While cyber attacks target all industries that use the internet for at least some part of their business, there are certain industries that are seeing increased attacks, including the health care industry, local governments, education institutions, and the supply chain.
How common are cyber attacks on businesses?
A 2020 survey of 5000 IT managers across 26 countries found that 51% of them had been hit by a ransomware attack in the past year. And that’s just from one survey. The Verizon 2021 Data Breach Investigations Report “analyzed 79,635 incidents, of which 29,207 met our quality standards and 5,258 were confirmed data breaches, sampled from 88 countries around the world.” While different research institutions have different numbers based on where they collected data and from who, the overwhelming consensus is that cyber attacks on business are extremely common and the number of crimes and the amount they’re costing businesses and consumers is growing.

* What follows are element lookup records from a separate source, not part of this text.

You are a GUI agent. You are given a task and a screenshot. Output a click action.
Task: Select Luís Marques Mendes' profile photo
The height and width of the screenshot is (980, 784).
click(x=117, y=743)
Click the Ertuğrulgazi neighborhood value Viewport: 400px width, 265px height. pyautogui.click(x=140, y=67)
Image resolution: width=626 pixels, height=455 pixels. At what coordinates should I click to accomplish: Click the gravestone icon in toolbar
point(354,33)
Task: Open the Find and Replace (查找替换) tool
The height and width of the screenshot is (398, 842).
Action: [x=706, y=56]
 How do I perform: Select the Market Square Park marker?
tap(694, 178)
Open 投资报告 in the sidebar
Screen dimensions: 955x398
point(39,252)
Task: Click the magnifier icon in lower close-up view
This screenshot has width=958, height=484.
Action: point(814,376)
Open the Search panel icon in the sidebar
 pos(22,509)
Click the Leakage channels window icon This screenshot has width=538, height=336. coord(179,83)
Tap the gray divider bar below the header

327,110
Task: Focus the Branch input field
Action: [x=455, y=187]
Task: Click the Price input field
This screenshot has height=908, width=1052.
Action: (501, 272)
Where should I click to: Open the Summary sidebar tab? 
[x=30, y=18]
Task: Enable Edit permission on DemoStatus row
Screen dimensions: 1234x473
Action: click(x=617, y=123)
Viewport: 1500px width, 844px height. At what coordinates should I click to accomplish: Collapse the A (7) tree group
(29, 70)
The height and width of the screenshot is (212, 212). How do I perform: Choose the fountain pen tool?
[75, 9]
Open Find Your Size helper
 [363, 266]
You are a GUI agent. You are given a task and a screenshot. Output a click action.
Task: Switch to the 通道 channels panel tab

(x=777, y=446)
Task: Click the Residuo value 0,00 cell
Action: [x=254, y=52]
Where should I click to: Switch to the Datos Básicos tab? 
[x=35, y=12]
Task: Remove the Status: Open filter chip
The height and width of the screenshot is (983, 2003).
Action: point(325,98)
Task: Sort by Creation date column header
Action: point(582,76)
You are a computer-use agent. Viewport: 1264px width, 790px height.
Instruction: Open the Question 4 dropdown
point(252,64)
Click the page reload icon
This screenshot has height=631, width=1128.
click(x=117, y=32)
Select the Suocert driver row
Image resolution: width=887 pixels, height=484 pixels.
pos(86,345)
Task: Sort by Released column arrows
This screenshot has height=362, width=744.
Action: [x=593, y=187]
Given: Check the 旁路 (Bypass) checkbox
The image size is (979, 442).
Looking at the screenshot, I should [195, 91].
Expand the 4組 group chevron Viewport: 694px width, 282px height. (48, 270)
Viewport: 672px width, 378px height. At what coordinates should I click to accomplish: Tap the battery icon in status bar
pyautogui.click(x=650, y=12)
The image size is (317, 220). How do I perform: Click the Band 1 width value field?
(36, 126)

How do cyber attacks affect businesses?
Cyber attacks are most often financially motivated, frequently holding data hostage or disrupting your business or services until a ransom is paid with the understanding that the implications of a data loss or mass service disruption will be far more costly in money, time, and reputation than just paying the ransom. According to the Ransomware Task Force, a company, on average, experiences 21 days of downtime due to a ransomware attack and 287 days to fully recover.